# Task description
Give the listing again character for character, but drop the images.

Data for this task Block Start

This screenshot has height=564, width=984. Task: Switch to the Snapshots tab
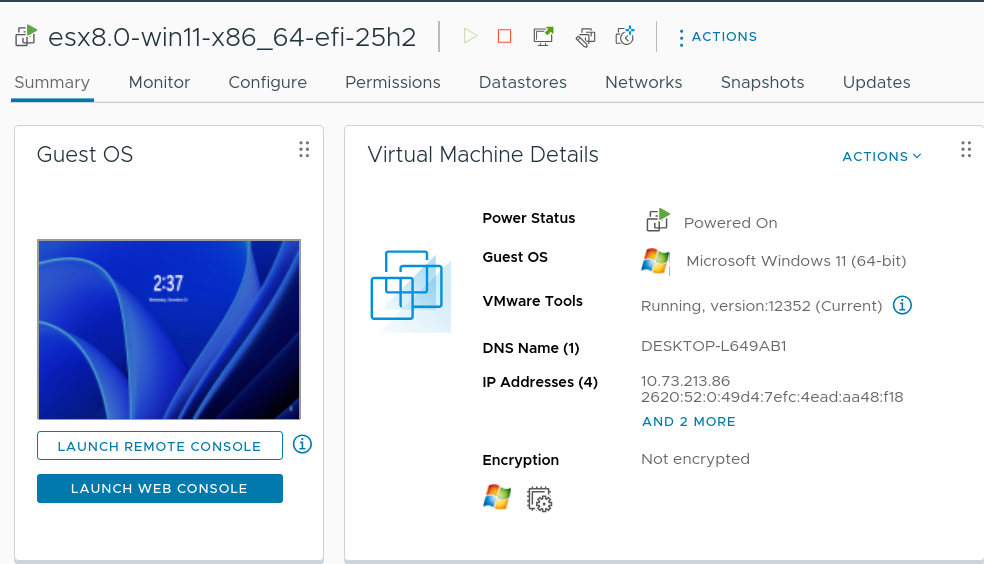[762, 83]
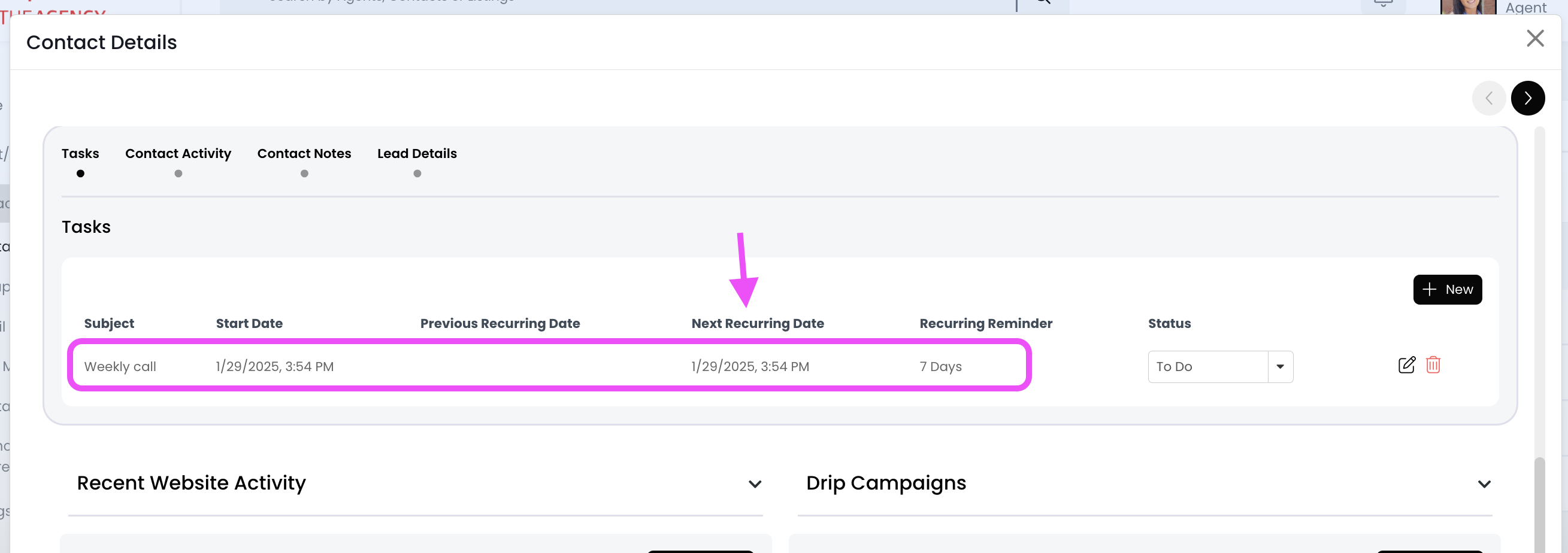Go to the previous contact arrow
1568x553 pixels.
click(x=1488, y=98)
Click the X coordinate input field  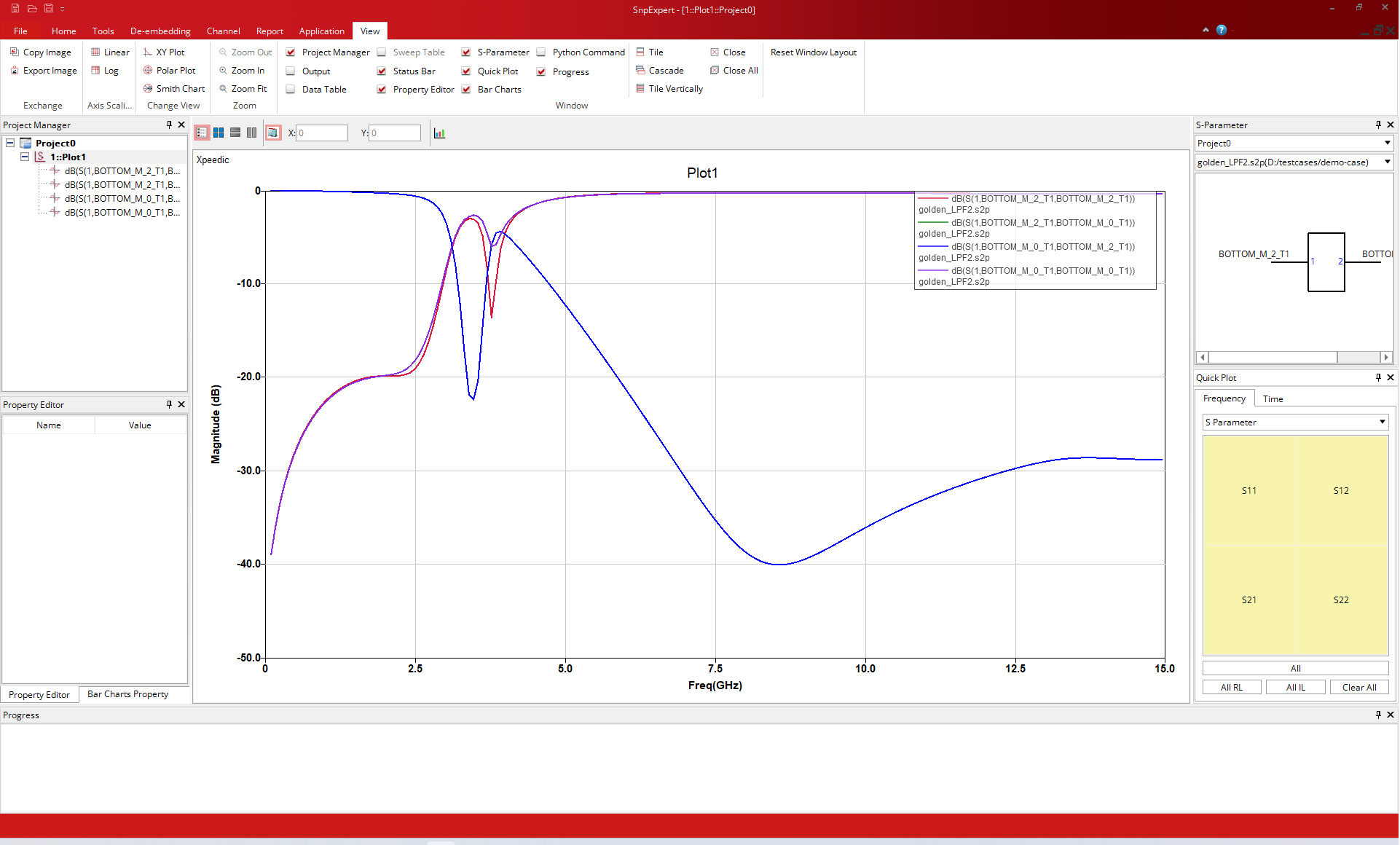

Data for this task Block End

# Written answer
This screenshot has height=564, width=984. Task: Switch to the Snapshots tab
[762, 83]
Go to the previous contact arrow
1568x553 pixels.
click(x=1488, y=98)
Click the X coordinate input field  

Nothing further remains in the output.